W środę litewski dziennik "Respublika" opublikował informacje o możliwości upaństwowienia rafinerii w Możejkach i odebrania jej z rąk polskich. Jest to kolejna odsłona antypolskiej histerii na Litwie.
Jak twierdzi litewska gazeta, mogłoby tak się stać, gdyby potwierdziły się informacje, że Rosjanie skupują akcje Orlenu, do którego należy rafineria, na warszawskiej giełdzie. Litwini obawiają się, że w ten sposób Kreml przejąłby także kontrolę nad Możejkami.
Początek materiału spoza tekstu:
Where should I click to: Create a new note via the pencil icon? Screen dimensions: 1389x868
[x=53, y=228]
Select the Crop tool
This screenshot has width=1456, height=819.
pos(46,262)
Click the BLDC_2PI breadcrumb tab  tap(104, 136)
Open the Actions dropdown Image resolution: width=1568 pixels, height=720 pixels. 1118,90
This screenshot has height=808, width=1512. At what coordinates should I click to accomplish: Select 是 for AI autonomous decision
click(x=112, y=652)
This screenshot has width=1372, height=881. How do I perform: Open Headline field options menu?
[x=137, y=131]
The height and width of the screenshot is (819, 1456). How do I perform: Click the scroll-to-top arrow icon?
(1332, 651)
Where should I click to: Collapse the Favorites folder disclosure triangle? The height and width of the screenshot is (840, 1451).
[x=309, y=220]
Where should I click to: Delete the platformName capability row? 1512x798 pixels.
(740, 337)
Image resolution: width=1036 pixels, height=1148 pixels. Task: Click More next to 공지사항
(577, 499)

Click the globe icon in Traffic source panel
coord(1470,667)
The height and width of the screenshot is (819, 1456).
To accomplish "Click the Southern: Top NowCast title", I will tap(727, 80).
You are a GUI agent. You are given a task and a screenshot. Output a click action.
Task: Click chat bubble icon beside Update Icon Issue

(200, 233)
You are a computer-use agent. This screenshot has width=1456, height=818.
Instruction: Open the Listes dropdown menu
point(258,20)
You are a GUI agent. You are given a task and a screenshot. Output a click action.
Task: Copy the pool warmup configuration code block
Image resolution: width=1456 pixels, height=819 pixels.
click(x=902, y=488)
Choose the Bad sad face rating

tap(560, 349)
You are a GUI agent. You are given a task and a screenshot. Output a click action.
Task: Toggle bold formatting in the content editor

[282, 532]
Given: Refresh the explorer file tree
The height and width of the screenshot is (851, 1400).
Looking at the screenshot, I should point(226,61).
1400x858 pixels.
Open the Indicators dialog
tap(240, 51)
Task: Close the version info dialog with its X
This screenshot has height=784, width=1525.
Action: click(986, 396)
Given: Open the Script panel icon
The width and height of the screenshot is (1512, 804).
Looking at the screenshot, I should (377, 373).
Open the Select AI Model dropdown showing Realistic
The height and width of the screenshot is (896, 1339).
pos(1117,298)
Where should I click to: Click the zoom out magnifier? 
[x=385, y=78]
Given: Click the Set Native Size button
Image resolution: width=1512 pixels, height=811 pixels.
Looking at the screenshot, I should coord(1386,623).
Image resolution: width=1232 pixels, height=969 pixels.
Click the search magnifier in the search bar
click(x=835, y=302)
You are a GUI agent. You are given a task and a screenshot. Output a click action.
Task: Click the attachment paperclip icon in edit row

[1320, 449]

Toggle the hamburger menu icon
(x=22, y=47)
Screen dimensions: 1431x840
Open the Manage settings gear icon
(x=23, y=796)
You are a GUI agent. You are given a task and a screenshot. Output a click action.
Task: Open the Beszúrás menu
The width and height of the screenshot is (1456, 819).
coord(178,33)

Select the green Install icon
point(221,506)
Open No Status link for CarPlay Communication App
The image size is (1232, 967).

Jak podaje "Rz", jest jeszcze drugi scenariusz, który wiąże się z planami połączenia Orlenu z Lotosem. Litewskie media już wcześniej przedstawiały wątpliwe powiązania Lotosu ze spółką Dujotekana reprezentującą na Litwie interesy Gazpromu. W minionym tygodniu w mediach było głośno o tym, że Lotos może być zamieszany w próby przekupstwa litewskich polityków.
Publikacja ta jest kolejnym elementem antypolskiej kampanii, która zaczęła się przed dwoma tygodniami, gdy podczas wizyty w Wilnie minister gospodarki Piotr Woźniak powtórzył żądania większej mocy z planowanej elektrowni atomowej, w zamian za budowę mostu energetycznego.